Calderon cannot hand education over to the church, privatize the state oil company Pemex or abolish social anti-poverty programs, as his adversaries falsely claimed that he might. And Lopez Obrador would not have been able to move Mexico away from the United States and renegotiate NAFTA, reorient public spending massively overnight, eliminate poverty or create millions of jobs through infrastructure programs, as he seemed to believe he could. As in most cases, Byzantine ideological debates lead nowhere, but they do crowd out meaningful policy discussions.

But Calderon will not only be plagued by this artificial ideological divide, he also will have to confront the same paralysis that Fox and his predecessor, Ernesto Zedillo, encountered. Mexico’s current institutions were designed and built for authoritarian rule, not for a real democracy; they worked while Mexico was governed by a single party, the PRI. When democracy came, everyone -- Zedillo, Fox, this writer and many more -- thought that the same institutions would remain functional despite a radically different context.
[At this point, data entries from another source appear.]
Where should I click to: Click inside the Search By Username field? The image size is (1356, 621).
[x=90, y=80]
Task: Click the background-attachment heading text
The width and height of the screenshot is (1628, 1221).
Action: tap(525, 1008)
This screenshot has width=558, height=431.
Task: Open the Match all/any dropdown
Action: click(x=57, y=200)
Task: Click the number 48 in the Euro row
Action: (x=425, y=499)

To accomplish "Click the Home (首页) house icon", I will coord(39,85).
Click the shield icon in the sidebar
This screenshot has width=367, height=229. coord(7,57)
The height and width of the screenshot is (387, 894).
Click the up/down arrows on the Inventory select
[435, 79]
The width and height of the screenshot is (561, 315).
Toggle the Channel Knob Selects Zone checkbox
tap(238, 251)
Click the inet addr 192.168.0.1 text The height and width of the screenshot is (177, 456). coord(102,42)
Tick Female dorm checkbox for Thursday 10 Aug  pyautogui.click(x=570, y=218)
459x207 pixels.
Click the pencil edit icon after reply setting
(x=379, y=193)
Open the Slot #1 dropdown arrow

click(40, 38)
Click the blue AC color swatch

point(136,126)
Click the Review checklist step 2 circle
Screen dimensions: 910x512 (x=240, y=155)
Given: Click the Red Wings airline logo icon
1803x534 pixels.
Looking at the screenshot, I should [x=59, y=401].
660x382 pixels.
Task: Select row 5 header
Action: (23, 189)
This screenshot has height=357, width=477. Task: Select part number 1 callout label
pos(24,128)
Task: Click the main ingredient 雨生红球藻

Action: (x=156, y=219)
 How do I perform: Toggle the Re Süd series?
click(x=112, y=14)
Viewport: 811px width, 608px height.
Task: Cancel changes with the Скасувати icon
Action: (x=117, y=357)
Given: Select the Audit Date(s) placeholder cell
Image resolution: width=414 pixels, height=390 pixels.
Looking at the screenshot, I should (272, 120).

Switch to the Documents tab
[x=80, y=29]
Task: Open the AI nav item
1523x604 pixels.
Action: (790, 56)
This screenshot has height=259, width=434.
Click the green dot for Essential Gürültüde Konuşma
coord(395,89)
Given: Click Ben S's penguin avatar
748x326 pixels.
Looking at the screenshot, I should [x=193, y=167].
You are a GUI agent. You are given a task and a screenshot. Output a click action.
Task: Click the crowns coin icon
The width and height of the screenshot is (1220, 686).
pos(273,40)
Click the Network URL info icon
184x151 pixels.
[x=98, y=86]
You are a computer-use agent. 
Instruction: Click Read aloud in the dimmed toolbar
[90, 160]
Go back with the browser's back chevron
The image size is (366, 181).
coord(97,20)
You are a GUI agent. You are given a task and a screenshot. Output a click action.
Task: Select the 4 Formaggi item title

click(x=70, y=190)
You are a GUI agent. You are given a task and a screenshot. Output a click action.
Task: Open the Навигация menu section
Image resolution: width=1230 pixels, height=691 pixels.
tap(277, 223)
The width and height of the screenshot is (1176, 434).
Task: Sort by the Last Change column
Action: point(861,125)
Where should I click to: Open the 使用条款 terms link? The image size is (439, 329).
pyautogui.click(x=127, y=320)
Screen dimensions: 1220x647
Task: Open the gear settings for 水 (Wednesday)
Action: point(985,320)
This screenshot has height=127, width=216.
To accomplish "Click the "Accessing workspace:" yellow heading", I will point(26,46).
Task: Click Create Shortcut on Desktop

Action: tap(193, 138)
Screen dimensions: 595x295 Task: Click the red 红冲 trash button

We were all wrong, and the challenge for the new president isn’t how to govern with these dysfunctional institutions but how to replace them with something that works. Designing and building those institutions should be his first priority: Achieving, at long last, the reelection of congressmen and senators; establishing a referendum for amending the constitution; creating a hybrid, semiresidential, semiparliamentary system that encourages the formation of legislative majorities in a three-party system; allowing independent candidates to run for office, and abolishing the U.S.-style campaign-financing system, in which the bulk of airtime is purchased instead of allotted, leading to Sunday’s election probably being, per vote, the most expensive in the world. These are the most important and urgent reforms.

With such reforms, everything is possible, including progress on the country’s pending substantive issues: energy reform, tax policy, poverty reduction, education and so on. Without them, nothing is possible. With them, Mexico can finally begin to harvest the fruits of a decade of crisis-free stability (no small feat for a country where the last time this happened was between the late ‘50s and late ‘60s). But without fundamental structural reforms, Mexico will simply plod along, falling behind everyone else.